The image data of the search window is read from the third memory, and according to the image data of the search window, the block with the least encoding cost of the block to be encoded is determined from the search window;

The block with the smallest coding cost of the block to be coded is used as the matching block.
A computer-readable storage medium having a computer program stored thereon, wherein when the computer program is executed on a computer, the computer is caused to perform the method according to any one of claims 1 to 12.
An electronic device includes a memory, a processor and a video encoding apparatus, wherein the processor executes the method according to any one of claims 1 to 12 by invoking a computer program stored in the memory.
An image processing system, comprising a video encoding device, a first memory and a second memory, the power consumption of the second memory is greater than a first preset multiple of the power consumption of the first memory, the video encoding device including a third memory, the read speed of the third memory is greater than the second preset multiple of the read speed of the first memory, the first memory and the second memory respectively store the reconstructed frame images of the historical frame images image data repeatedly read in the video encoding device, when encoding, the video encoding device reads the repeatedly read image data from the first memory and the second memory according to a preset number of times, and determines from the data. extract the image data in the search window, store the image data in the search window in the third memory, and the video encoding device reads the image data in the search window from the third memory, and A matching block matching the block to be coded is determined, and coding is performed according to the motion vector and residual of the matching block and the block to be coded.
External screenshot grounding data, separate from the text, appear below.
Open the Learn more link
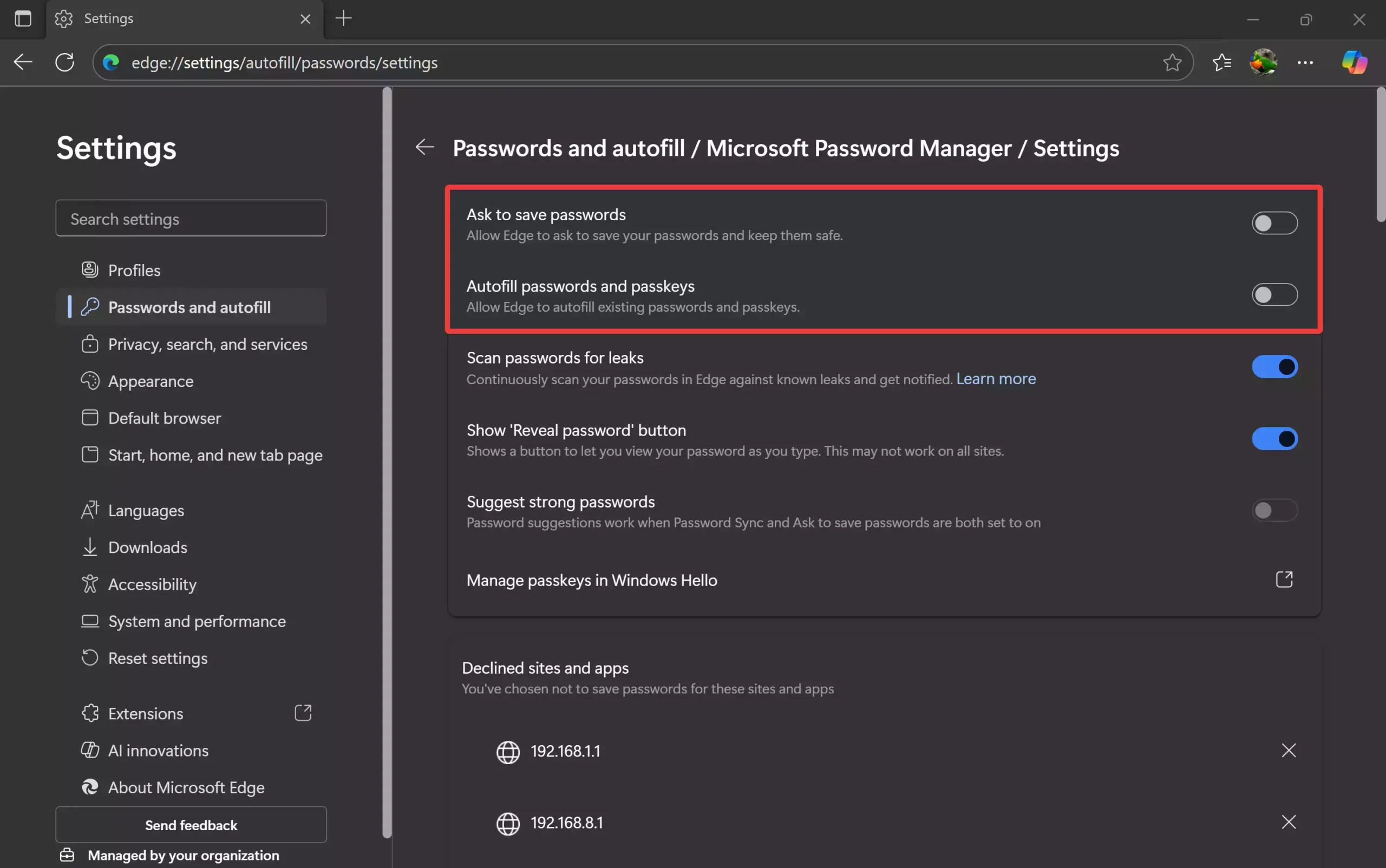The height and width of the screenshot is (868, 1386). coord(996,379)

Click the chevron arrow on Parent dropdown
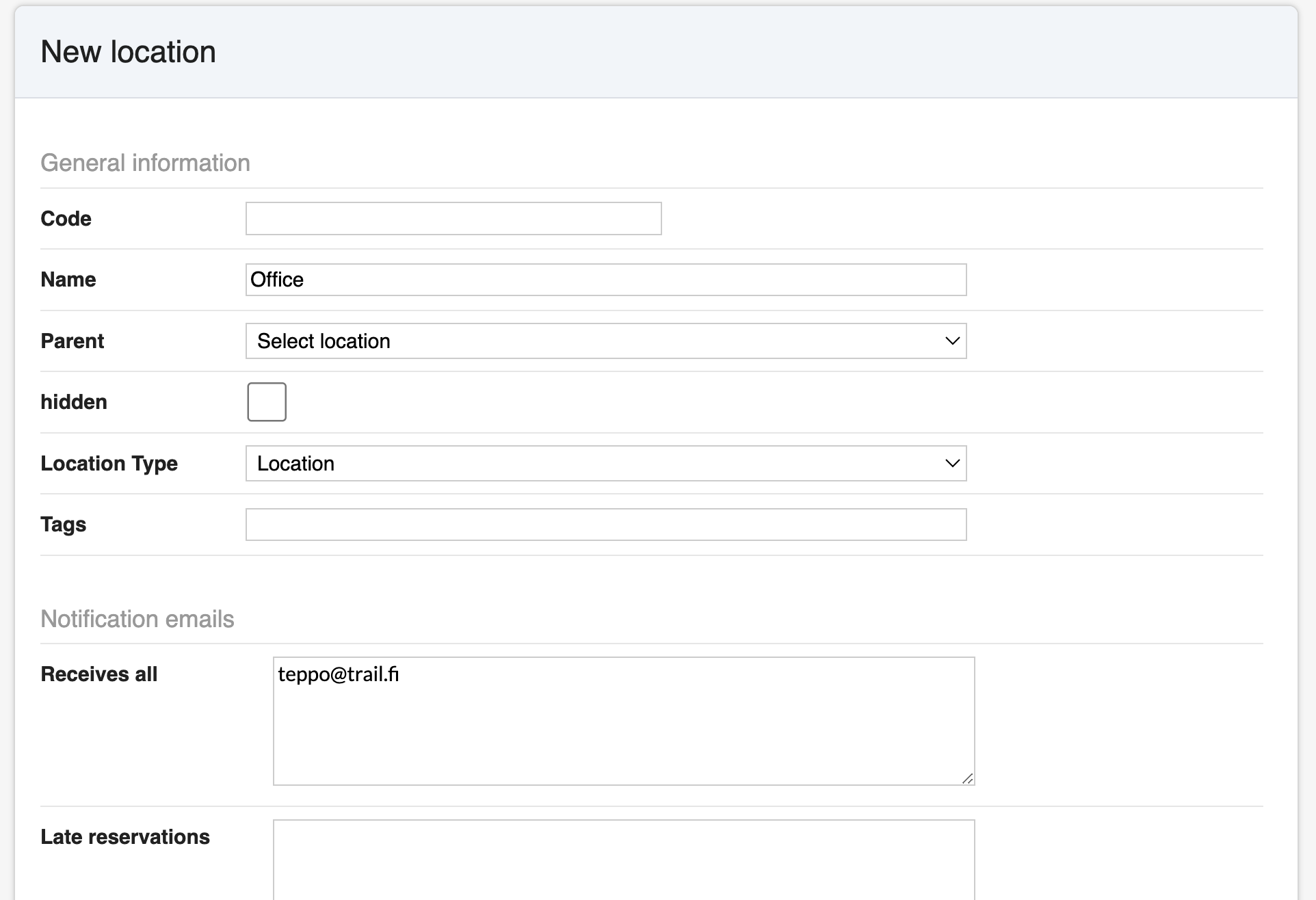(951, 341)
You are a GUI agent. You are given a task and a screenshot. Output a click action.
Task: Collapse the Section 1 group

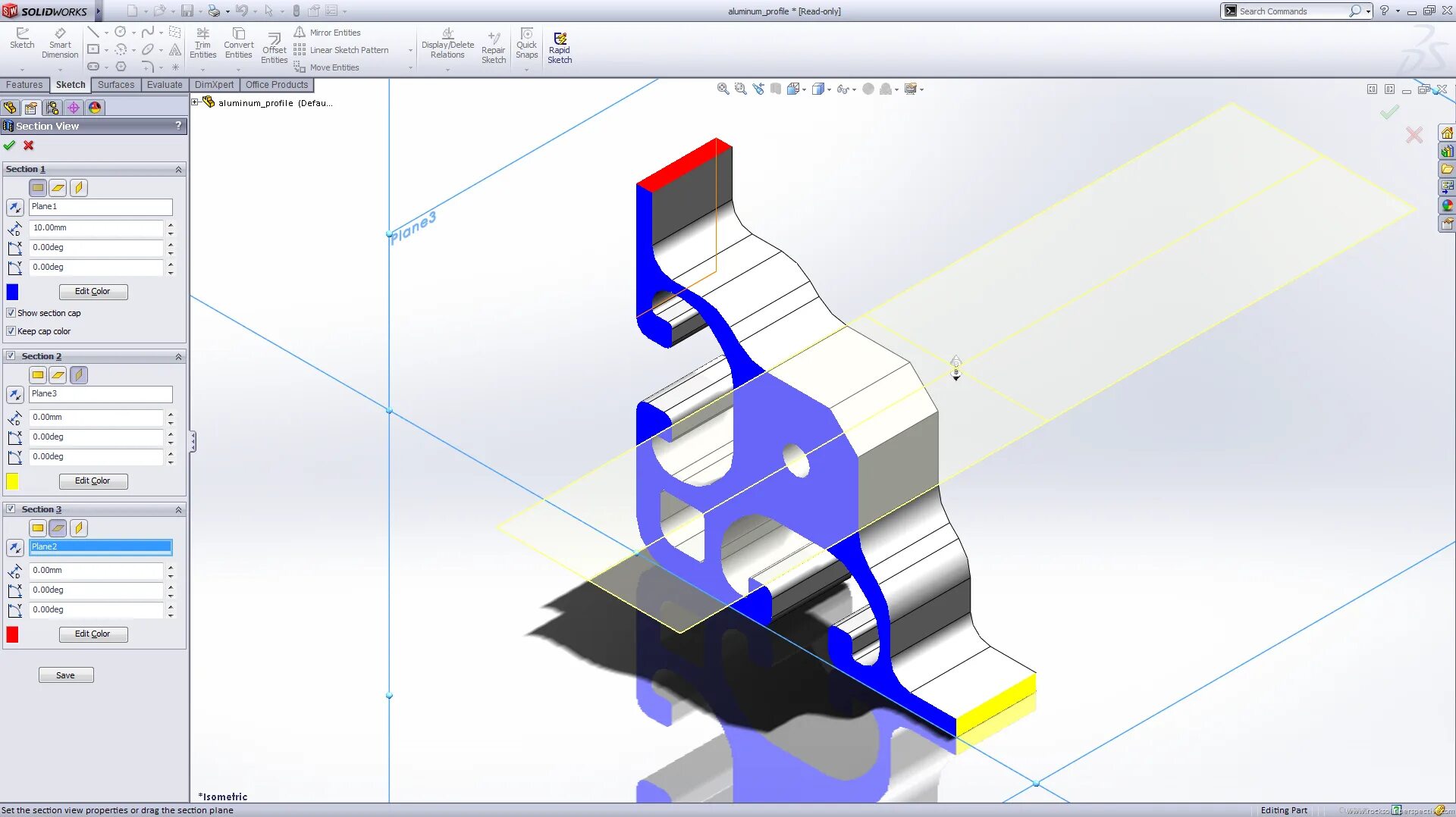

The image processing system according to claim 19, wherein the first area that needs to be read repeatedly is determined from the reconstructed frame image of the historical frame image stored in the second memory, and the first area needs to be read repeatedly. The image data of the first area is read from the second memory and stored in the first memory. During encoding, the video encoding apparatus reads the first memory block by line from the first memory. For the image data of an area, if the number of times of reading from the first memory is greater than or equal to a preset number of times threshold, the unread blocks in the first area are read from the second memory block by block line by block row of image data.